When it comes to wearing color, too many men either abuse it or ignore it. The abusers are enthusiastic but unenlightened.
The mature ones tend to restrict color to golf wear - and then they really let it rip. You'll see those silver-haired rascals all spiffed up for the Saturday night social in their kelly green trousers and yellow blazers. They're kind of cute in a dad sort of way, but way off the fashion track.
Younger abusers often resort to loud Hawaiian shirts or noisy floral ties as proof of their laid-back style.
Then there are the non-participants, who are so afraid of looking anything like the former, they avoid color like the plague. It's a pity these guys associate color with vulgarity - because, used judiciously, color can turn any man on to style.
Since the work uniform for so many men necessitates an unremarkable suit and red tie, their best chance for some color play is in relaxed separates.
We're looking at the dressy/casual mode, a menswear look which may sound like an oxymoron. It's especially important now that even conservative businesses are encouraging "dress down" office days in summer, and fine restaurants are stretching attire etiquette.

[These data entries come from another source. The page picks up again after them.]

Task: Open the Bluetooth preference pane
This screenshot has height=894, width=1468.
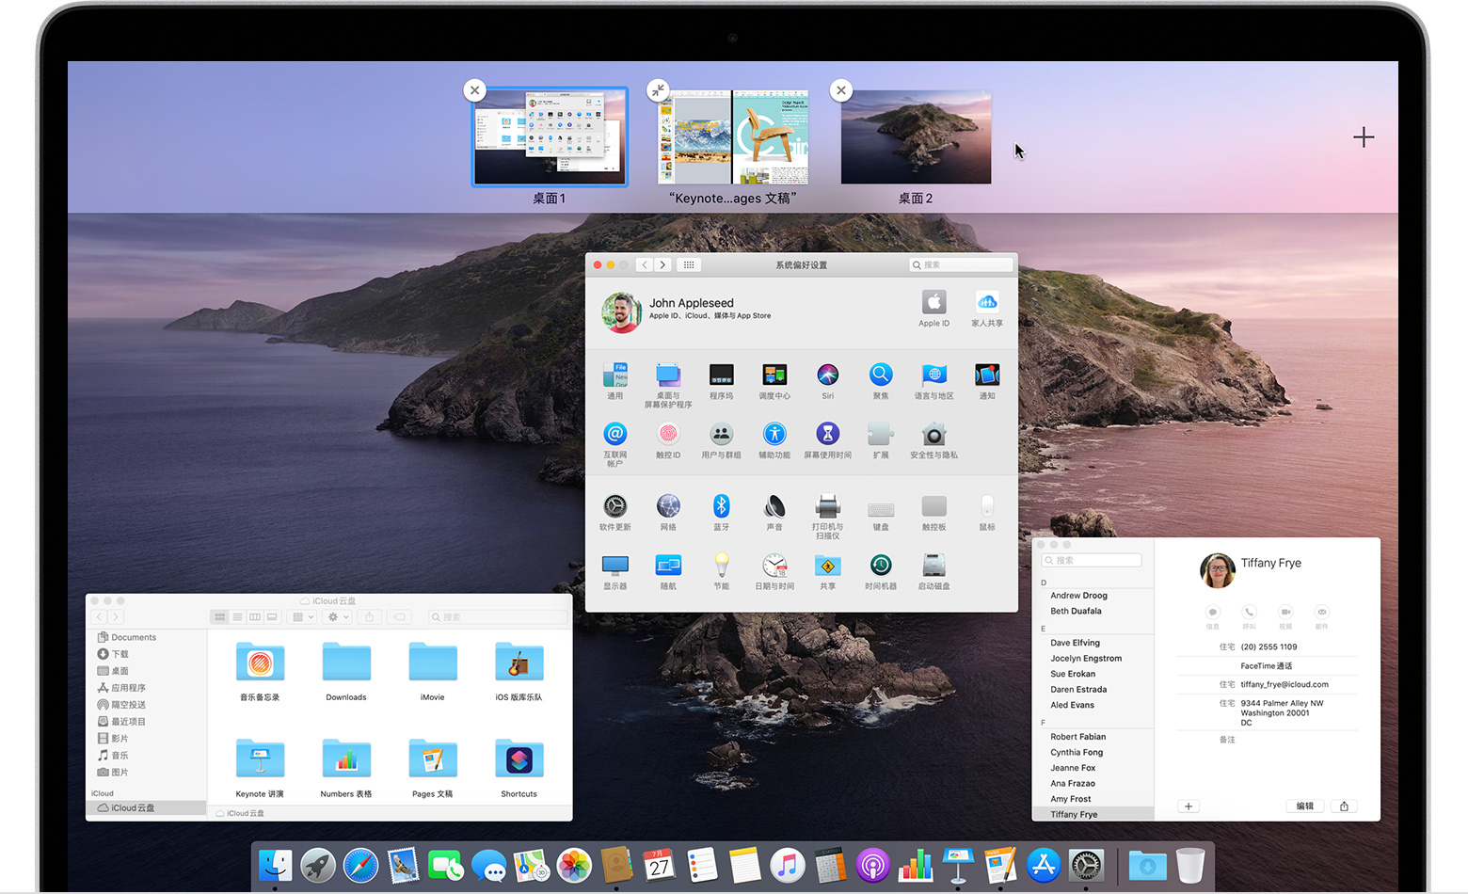Action: pos(721,507)
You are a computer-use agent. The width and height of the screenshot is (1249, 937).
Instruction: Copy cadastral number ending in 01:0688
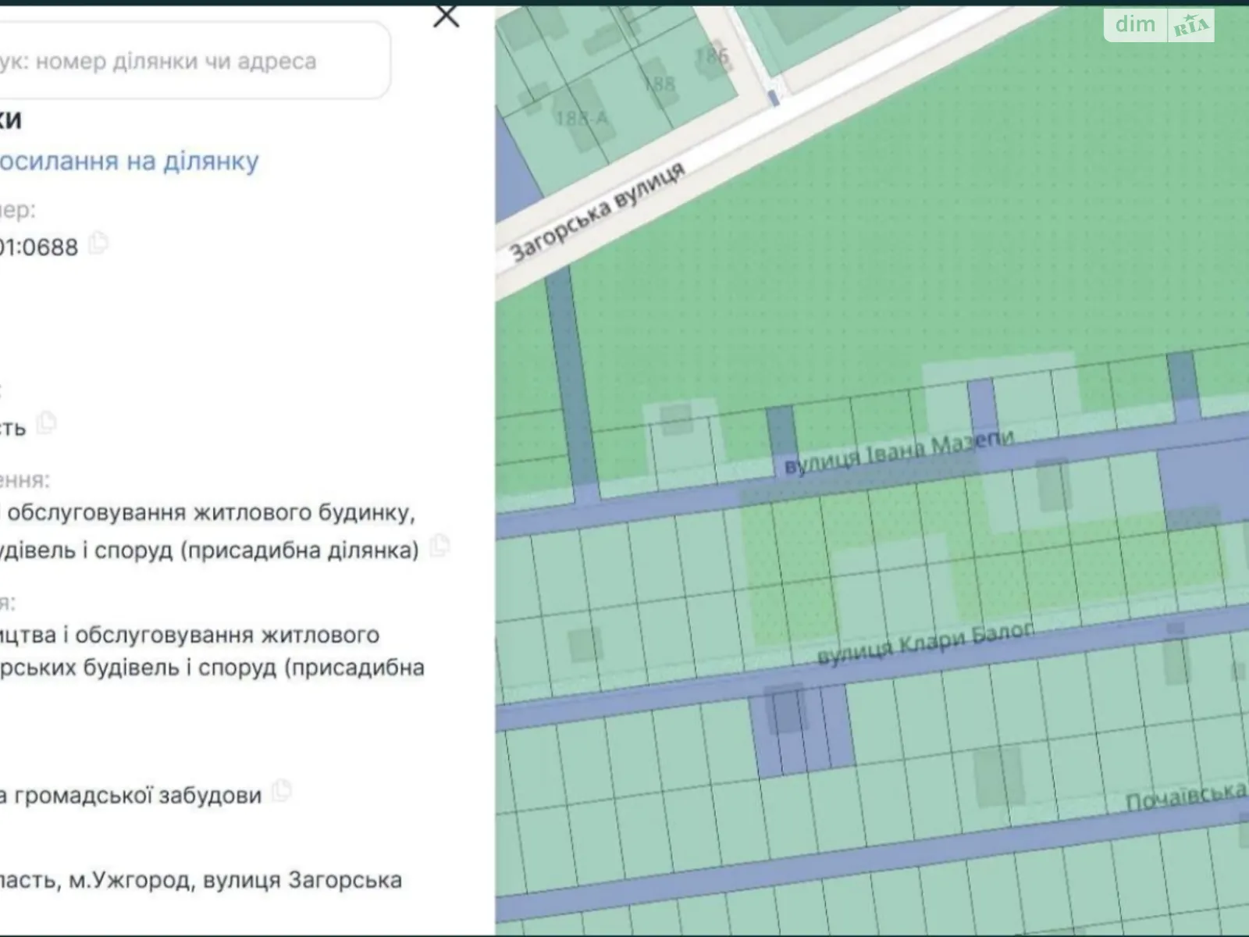(98, 244)
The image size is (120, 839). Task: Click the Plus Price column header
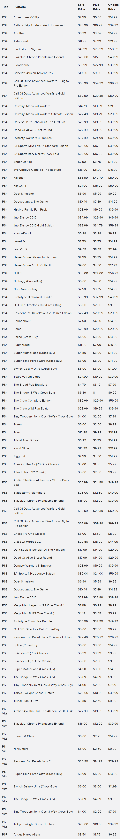96,7
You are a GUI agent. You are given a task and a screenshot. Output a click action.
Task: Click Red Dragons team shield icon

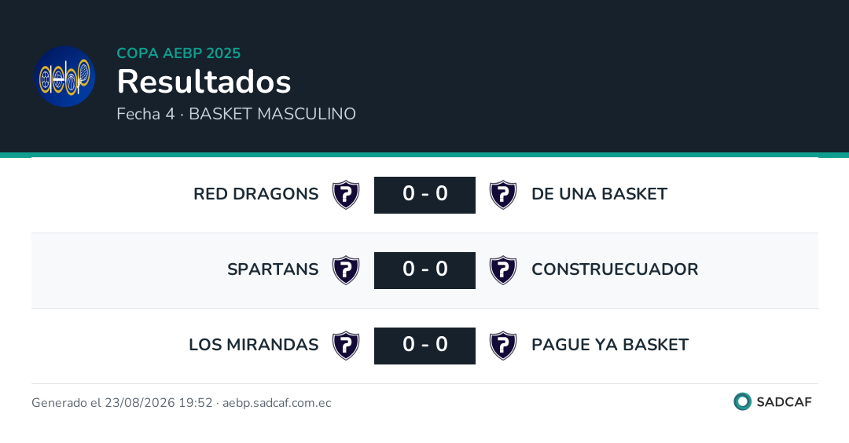(x=346, y=195)
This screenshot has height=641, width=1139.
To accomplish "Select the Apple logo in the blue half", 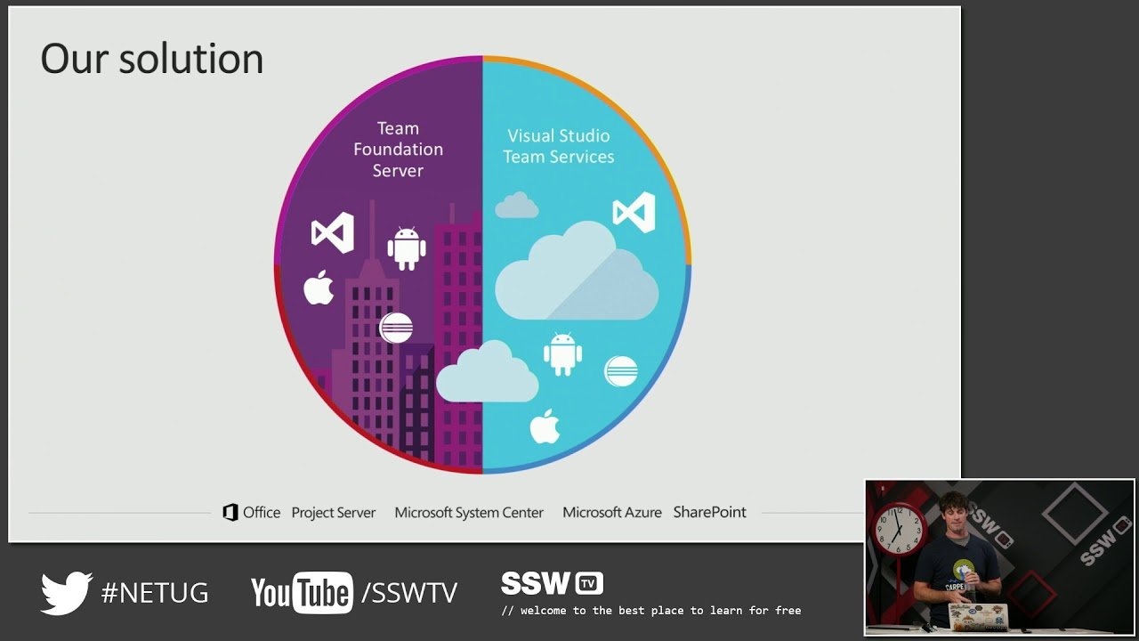I will 545,426.
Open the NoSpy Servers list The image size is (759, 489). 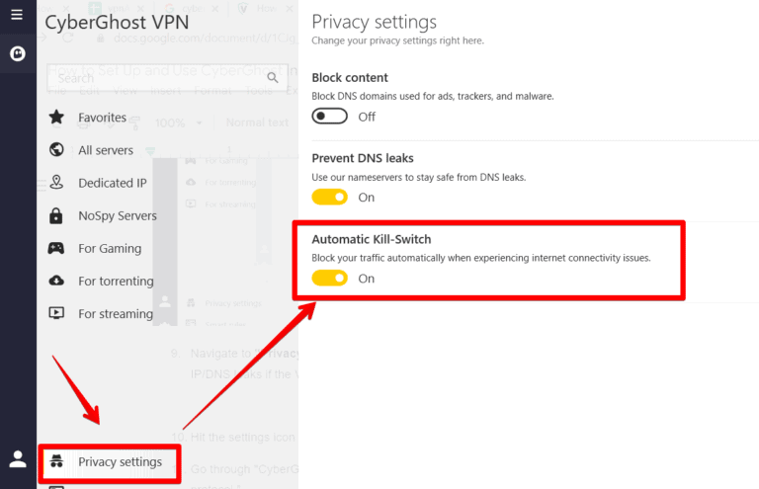tap(118, 215)
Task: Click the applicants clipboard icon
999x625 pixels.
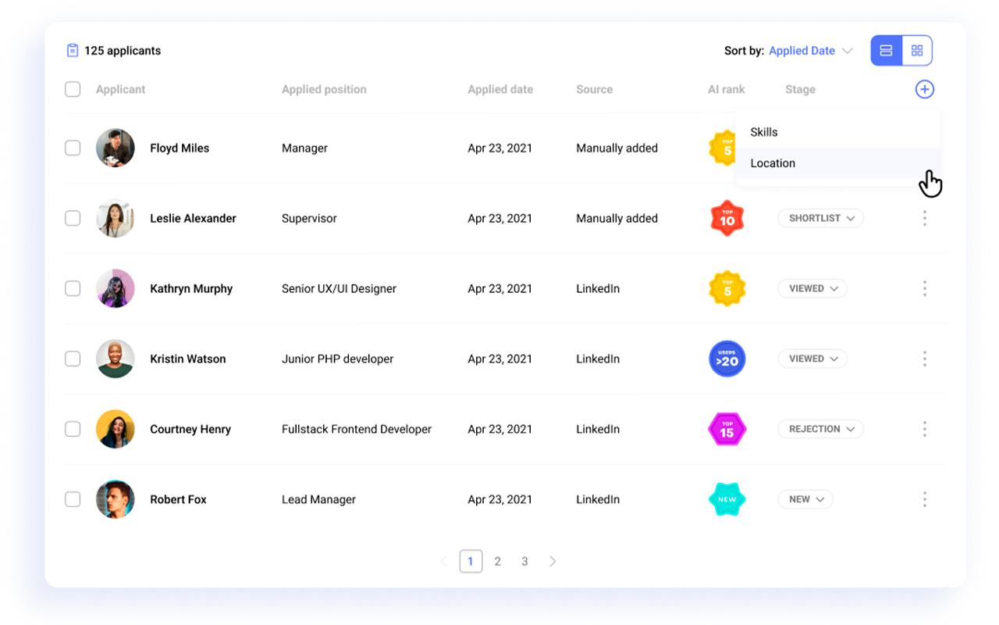Action: pyautogui.click(x=73, y=50)
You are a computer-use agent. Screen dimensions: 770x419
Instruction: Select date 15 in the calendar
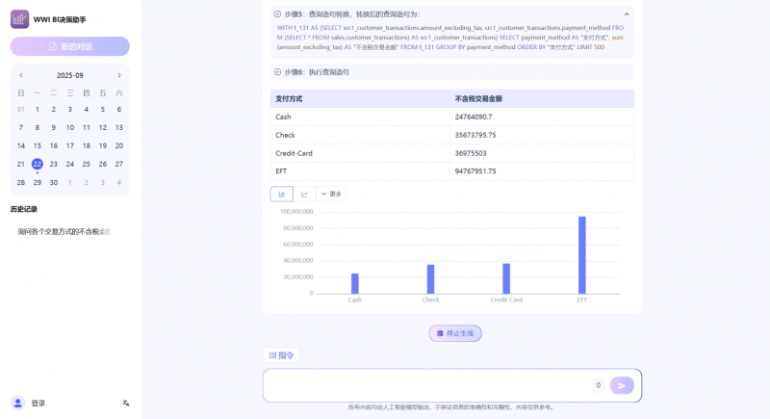click(x=38, y=145)

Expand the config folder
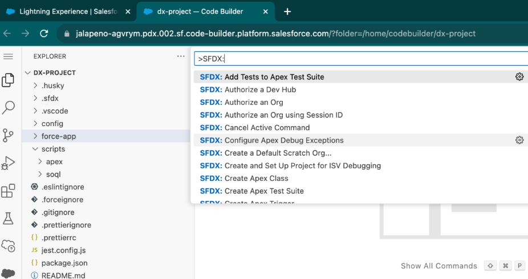52,124
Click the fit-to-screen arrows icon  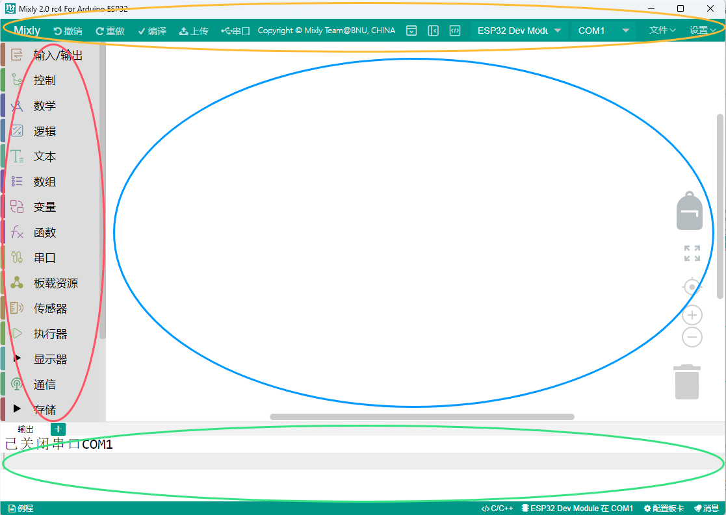pyautogui.click(x=692, y=253)
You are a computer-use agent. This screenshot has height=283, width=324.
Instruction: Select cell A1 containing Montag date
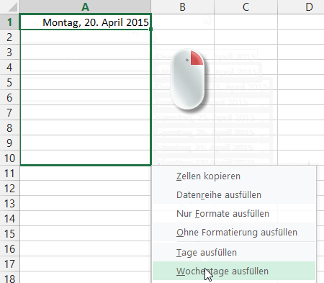pos(86,22)
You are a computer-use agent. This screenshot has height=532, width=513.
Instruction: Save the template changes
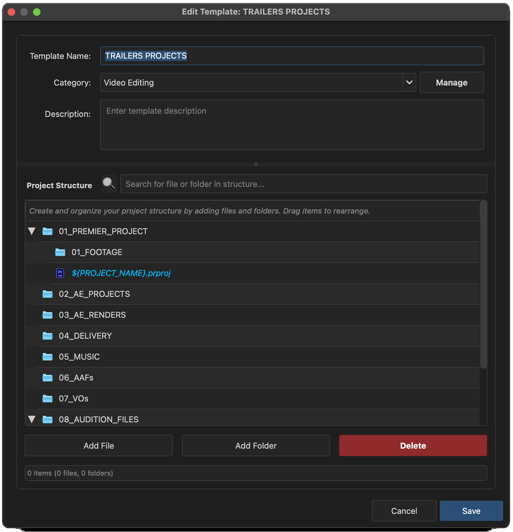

Designers have introduced so many more menswear colors, some guidance is in order for guys who may be slightly color-impaired.
"Men here are getting a little more fashion-forward," says Eddie Steinberg, owner of J.S. Edwards in Pikesville.
The problem, he says, is getting them to make that first big leap into a different color. "Once they get comfortable with one accent color, they come back for more. They treat it as a bit of a challenge."
The colors he's talking about can range from soft ice cream colors to saturated jewel tones.
"Lightweight, softer jackets lend themselves to more experimentation," says Mr. Steinberg.
"Somehow a jolt of color is easier to accept with an unconstructed jacket which doesn't have all the guts of a traditional sport coat."
The vest is another new way to carry on with color. Among the young and fit, it replaces the T-shirt as this year's base under a relaxed jacket. It's a hot look in the videos and magazines - and particularly handsome in exotic ethnic prints and colors.
But what sizzles on MTV may fizzle in Maryland.
"Let's be real," says Mr. Steinberg, "how many guys in Baltimore are ever going to wear that look?" He suggests a more refined way to go - a basic T with the vest, then the jacket. It's a contemporary look without too much bare skin. The vest works the way a tie does: it adds an extra color splash.
How to match colors? Tom Julian, spokesman for the Men's Fashion Association, narrows the unlimited options down to two directions.
"Naturals in monochromatics are the strong color story for the season. The tones vary from ecru to taupe, from off-white to pure white. There is a washed, softened feel to the colors and it becomes easy to introduce colors into that wardrobe," says Mr. Julian.
The key word is "naturals." With neutral naturals, any color with a name born in nature will work. Think raspberry red, blueberry blue, mint green, warm peach, banana yellow, celery, delphinium purple, deep coral - you get the picture.
But primary brights are still important, says Mr. Julian. Choose shades with an industrial ring - fire engine red, chrome yellow, turf green, boathouse blue.
"The easiest approach is using a solid base - white, black, navy and then an accent," he says.
Sounds easy enough for anybody.
Arnold Borenstein, creative director of men's merchandising for Hecht's, says color is the least expensive way to introduce fashion currency into a wardrobe, especially for summer clothing, which costs less than winter's suits and coats.
"A man's clothes have to be reasonable. Not many can go for the limited one-season purchase," says Mr. Borenstein. "I track designer and international trends to keep in touch with the upper end, which will always trickle down. When the designer dust settles, color trends become available to every man.
"What's in store now is very romantic - peaches, plums and summer mint green. Also the deep intense blues and bottle greens.
"Men should experiment, but it's not important to be the first guy in the world with four pleats in your purple pants."
In other words, guys, remember: Kelly green does not occur in nature!